Simanek also rejected the Trump campaign’s efforts to strike about 5,500 ballots where clerks completed a witness’ address, which is also allowed under Wisconsin Election Commission guidance.

In addition, he rejected the Trump campaign’s efforts to reject about 17,000 ballots collected at “Democracy in the Park” events sponsored by the city of Madison earlier this year. Republicans raised concerns about those events before they were held but never challenged them in court.

Simanek’s ruling was just the latest setback for Trump, who has now lost several cases in Wisconsin’s state and federal court systems.

The Wisconsin Supreme Court rejected the Trump campaign’s initial lawsuit on a 4-3 ruling, with conservative Justice Brian Hagedorn joining the court’s liberals in ruling the case must first be filed in circuit court. Trump’s campaign filed new cases in Dane and Milwaukee County circuit courts after the ruling. Those lawsuits were then combined by Wisconsin Supreme Court Chief Justice Patience Roggensack, who also assigned them to Simanek.

The Supreme Court’s initial ruling on Trump’s lawsuit did not address the merits of the case.

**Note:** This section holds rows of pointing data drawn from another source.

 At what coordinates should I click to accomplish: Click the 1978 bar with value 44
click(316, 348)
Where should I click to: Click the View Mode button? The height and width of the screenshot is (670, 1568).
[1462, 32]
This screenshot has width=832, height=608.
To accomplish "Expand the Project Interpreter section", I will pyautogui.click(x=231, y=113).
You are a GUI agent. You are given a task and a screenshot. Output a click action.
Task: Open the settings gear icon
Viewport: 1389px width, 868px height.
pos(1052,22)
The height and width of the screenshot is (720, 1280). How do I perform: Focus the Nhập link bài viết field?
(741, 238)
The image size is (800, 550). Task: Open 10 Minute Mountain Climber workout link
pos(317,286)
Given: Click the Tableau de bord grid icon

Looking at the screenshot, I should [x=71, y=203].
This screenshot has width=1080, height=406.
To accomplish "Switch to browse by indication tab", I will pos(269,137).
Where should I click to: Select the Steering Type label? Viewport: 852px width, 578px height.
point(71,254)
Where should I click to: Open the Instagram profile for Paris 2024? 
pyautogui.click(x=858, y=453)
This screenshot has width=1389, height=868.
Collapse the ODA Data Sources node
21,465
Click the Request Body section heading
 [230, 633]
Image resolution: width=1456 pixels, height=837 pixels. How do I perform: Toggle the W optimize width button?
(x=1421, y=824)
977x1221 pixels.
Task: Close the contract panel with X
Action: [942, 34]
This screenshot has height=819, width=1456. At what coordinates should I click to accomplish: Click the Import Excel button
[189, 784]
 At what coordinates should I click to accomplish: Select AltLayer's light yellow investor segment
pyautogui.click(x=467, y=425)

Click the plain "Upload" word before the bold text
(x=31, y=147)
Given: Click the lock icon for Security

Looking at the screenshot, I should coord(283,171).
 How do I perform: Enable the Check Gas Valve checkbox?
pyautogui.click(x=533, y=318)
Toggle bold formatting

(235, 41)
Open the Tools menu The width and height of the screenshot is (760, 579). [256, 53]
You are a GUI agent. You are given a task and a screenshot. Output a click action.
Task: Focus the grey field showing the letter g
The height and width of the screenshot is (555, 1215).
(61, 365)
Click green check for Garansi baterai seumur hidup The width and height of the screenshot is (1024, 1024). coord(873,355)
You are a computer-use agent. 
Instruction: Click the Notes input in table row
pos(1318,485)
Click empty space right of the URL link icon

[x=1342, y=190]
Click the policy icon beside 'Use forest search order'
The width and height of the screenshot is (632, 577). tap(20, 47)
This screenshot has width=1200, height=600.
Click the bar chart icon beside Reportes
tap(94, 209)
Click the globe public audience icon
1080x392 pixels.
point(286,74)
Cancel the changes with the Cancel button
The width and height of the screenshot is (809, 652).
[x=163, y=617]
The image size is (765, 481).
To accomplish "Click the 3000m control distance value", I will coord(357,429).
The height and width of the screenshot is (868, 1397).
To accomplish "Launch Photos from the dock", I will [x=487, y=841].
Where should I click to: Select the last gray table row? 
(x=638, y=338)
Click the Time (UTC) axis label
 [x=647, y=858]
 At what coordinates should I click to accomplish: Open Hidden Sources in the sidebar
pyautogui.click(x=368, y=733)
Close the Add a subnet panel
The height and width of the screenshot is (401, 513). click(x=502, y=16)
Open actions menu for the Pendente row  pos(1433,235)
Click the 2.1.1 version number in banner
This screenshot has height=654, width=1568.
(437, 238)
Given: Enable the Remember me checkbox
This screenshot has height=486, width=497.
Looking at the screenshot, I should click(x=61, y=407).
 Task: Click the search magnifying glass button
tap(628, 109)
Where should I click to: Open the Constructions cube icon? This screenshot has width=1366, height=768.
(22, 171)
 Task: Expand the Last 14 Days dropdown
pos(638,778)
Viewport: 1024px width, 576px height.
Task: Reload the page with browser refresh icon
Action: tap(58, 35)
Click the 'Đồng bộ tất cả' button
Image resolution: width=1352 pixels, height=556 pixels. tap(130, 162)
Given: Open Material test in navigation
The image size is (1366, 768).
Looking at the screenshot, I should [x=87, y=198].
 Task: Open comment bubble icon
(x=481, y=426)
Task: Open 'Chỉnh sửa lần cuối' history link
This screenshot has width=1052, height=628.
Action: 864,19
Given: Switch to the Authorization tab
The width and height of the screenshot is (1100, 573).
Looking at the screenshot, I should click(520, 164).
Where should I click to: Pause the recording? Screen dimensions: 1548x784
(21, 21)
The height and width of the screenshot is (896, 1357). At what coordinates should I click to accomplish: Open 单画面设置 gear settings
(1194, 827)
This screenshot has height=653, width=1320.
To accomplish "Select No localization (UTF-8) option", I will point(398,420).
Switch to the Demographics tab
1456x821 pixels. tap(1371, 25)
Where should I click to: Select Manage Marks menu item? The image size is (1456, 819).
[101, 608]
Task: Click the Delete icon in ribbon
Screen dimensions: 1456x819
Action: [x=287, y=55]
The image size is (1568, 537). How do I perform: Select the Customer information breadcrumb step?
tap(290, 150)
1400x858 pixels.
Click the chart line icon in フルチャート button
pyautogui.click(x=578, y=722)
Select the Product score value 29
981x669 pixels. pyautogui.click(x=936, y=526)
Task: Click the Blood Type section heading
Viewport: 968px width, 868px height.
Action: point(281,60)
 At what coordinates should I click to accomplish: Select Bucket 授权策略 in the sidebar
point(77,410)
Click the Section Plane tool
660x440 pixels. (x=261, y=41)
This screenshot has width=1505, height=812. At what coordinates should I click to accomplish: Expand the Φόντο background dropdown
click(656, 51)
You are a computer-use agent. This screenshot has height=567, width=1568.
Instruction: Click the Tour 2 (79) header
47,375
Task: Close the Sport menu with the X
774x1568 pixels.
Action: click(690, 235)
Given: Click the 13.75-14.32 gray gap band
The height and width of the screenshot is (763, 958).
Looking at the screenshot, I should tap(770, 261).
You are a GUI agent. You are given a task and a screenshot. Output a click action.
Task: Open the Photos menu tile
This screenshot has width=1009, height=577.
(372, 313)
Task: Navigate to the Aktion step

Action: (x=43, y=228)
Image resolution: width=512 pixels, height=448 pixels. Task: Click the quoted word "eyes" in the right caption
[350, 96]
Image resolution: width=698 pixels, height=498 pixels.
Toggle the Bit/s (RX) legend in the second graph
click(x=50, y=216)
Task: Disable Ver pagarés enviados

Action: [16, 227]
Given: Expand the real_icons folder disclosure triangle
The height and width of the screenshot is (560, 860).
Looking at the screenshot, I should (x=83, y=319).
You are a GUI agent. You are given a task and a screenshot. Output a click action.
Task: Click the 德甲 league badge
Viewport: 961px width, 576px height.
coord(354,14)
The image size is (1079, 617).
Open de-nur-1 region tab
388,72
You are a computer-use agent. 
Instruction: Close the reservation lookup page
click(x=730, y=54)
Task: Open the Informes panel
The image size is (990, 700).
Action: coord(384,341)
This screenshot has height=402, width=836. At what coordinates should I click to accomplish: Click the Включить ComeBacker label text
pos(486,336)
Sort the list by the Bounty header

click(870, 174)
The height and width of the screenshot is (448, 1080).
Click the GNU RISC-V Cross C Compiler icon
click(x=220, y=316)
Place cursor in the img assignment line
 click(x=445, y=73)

The state Supreme Court also rejected another lawsuit filed by Chippewa Falls attorney Karen Mueller, arguing absentee ballot drop boxes are illegal.

Justices also rejected an additional lawsuit filed by an attorney for the Thomas More Society, a Chicago-based conservative law firm. Hagedorn wrote a scathing decision in that case, calling it “the most dramatic invocation of judicial power I have ever seen.”

Trump’s allies have also lost one case in Wisconsin’s federal court system as Judge Pamela Pepper ruled she lacked the legal standing under the U.S. Constitution to overturn a state’s election results.

Trump himself filed another federal lawsuit, where a judge could issue a decision at any moment.

It’s highly unusual, if not unprecedented, for the Wisconsin Supreme Court to hold arguments on a Saturday, which underscores the time-sensitive nature of this case.

Presidential electors are scheduled to meet to cast their votes Monday.